Data Pipelines: What Production Actually Teaches You
I’ve built data pipelines for 8 years. Every production deployment humbled me. Here’s what the tutorials don’t teach.
Lesson 1: Data Is Never Clean
Every data source lies to you.
“These fields are always populated.” They’re not.
“Dates are in ISO format.” Some are. Some are US format. One is a Unix timestamp. Another is “last Tuesday.”
“IDs are unique.” Until they’re not.
# What you expect
{"id": 123, "name": "John", "date": "2026-02-05"}
# What you get at 3 AM
{"id": None, "name": "", "date": "02/05/26", "extra_field": "surprise"}
Build for the data you’ll get, not the data you’re told you’ll get.
Lesson 2: Idempotency Is Everything
Your pipeline will fail. It will be rerun. If it can’t handle reruns, you’ll have duplicates.
# Bad: Append always
def process_batch(data):
insert_into_table(data)
# Good: Upsert or merge
def process_batch(data):
merge_into_table(
data,
match_on=["id"],
when_matched="update",
when_not_matched="insert"
)
Every pipeline should be safe to rerun. No exceptions.

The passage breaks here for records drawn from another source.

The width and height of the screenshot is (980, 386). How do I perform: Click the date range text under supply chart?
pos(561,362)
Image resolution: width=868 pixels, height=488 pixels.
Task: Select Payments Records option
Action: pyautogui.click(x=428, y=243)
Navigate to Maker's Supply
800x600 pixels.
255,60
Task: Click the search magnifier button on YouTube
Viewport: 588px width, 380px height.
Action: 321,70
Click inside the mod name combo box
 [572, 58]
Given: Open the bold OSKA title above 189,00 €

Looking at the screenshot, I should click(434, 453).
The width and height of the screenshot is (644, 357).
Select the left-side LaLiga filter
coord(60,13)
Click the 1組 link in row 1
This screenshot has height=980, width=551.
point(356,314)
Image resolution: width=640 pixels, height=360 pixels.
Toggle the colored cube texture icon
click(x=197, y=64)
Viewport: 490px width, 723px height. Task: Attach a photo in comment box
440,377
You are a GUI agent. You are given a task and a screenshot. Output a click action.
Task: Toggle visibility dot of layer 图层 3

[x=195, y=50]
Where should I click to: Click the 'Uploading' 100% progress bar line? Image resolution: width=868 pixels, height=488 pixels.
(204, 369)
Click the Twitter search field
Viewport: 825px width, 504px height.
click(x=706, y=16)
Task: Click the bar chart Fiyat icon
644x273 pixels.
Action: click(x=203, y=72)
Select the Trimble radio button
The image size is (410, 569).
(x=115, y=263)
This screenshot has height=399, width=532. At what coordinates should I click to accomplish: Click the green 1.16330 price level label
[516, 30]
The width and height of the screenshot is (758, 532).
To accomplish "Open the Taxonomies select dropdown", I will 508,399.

Lesson 3: Monitoring Beats Prevention
You can’t prevent all failures. But you can detect them fast.
What to monitor:
- Row counts (sudden drops or spikes)
- Schema changes (new columns, type changes)
- Freshness (when did data last arrive?)
- Null rates (unexpected nulls in required fields)
- Value distributions (is 90% of a column suddenly the same value?)
def check_data_quality(df):
alerts = []
if df.count() < expected_min_rows:
alerts.append("Row count below threshold")
null_rate = df.filter(col("key_field").isNull()).count() / df.count()
if null_rate > 0.01:
alerts.append(f"Null rate {null_rate:.2%} exceeds 1%")
return alerts
Lesson 4: Start with Microsoft Fabric Data Factory
For Azure shops, Fabric’s Data Factory handles 80% of pipeline needs without custom code.
Where it shines:
- Copy activities between sources
- Simple transformations
- Scheduling and orchestration
- Built-in monitoring
Where you need code:
- Complex business logic
- Multi-step ML pipelines
- Custom data quality checks
Don’t write code when configuration will do.
Lesson 5: Late Data Is Normal
Data arrives late. Sometimes hours late. Sometimes days late.
Design for this:
- Use event time, not processing time
- Build late-arrival windows
- Re-process when late data arrives
Lesson 6: Schema Evolution Will Happen
Sources change schemas without telling you. New fields appear. Types change. Fields disappear.
Handle it gracefully or wake up at 3 AM.
The Reality
Production data pipelines are 20% building and 80% maintaining.
The exciting part is building them. The valuable part is keeping them running.
Design for maintenance from day one. Your future self will thank you.